The point-to-multi-point distribution is a key advantage of the
present invention. This multi-point distribution may be
accomplished using distribution lists stored at MAPD system central
servers. Distribution lists stored within the MAPD database provide
a way for MAPD system customers to specify which of their affiliate
web sites get mirrored copies of images submitted through the
mirror service distributed directly to them. In technical terms, a
distribution list is a named entity that binds a group of
destination web sites with a customer via the mirror service. When
a media object arrives from a customer on the mirror service, the
MAPD system uses the customer's named distribution list to
establish which web site servers (i.e., customer affiliate
locations) receive copies of the media object. FIG. 12 shows this
point-to-multi-point distribution relationship as it is managed by
the service link and the distribution list, as will be described
herein below.
[0062] Each entity in a distribution list has an associated client
profile that identifies the remote servers for the destination web
sites, the delivery method and any number of processing filters to
apply to the media object before sending. Filters are used to
control the attributes of media object content delivered to
clients, which are tied to the customer profiles. Filters can also
be employed to increase functionality within the MAPD system
architecture. The attributes may include dimensions, quality and
type of media object delivered (i.e., slide show, video) etc.
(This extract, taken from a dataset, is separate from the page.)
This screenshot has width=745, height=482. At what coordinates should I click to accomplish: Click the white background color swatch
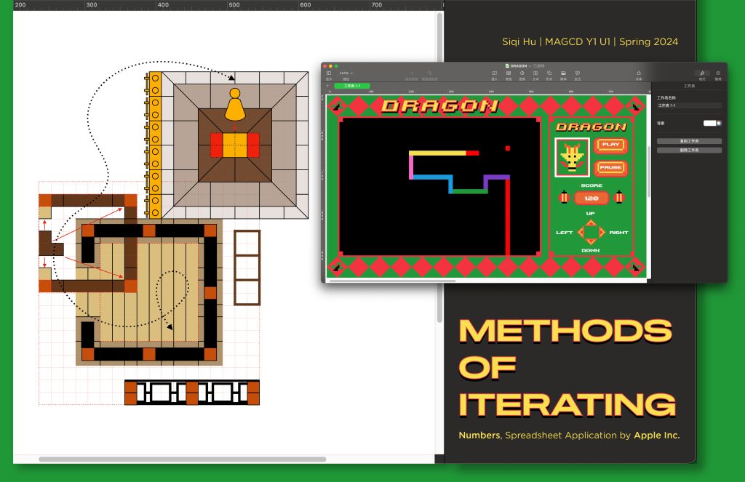709,123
Filters are applied to inbound media objects or outbound media
objects or both and are used for both the MAPD system host and
mirror service.
[0063] More particularly, filters may be associated with both
services and clients. Service filters are applied as the media
object is received. For mirror services, the service filter is
applied as the media object arrives, before it is stored. As the
mirror service distributes the media object to clients, the
appropriate filter for each client is applied before the media
object is sent. For example, a particular mirror service may
convert all images to 320.times.200 jpeg before storing them, and
then convert those to the specific requirements of each client on
its distribution list prior to transporting the images. For the
hosting service, the service filter is applied as the media object
is received, and then the appropriate client filter is applied to
the result before the media object is stored. Clients and services
can share filters. If no filters associated with a given service or
client handle a particular file type, then media objects with that
file type are not converted for that service or client.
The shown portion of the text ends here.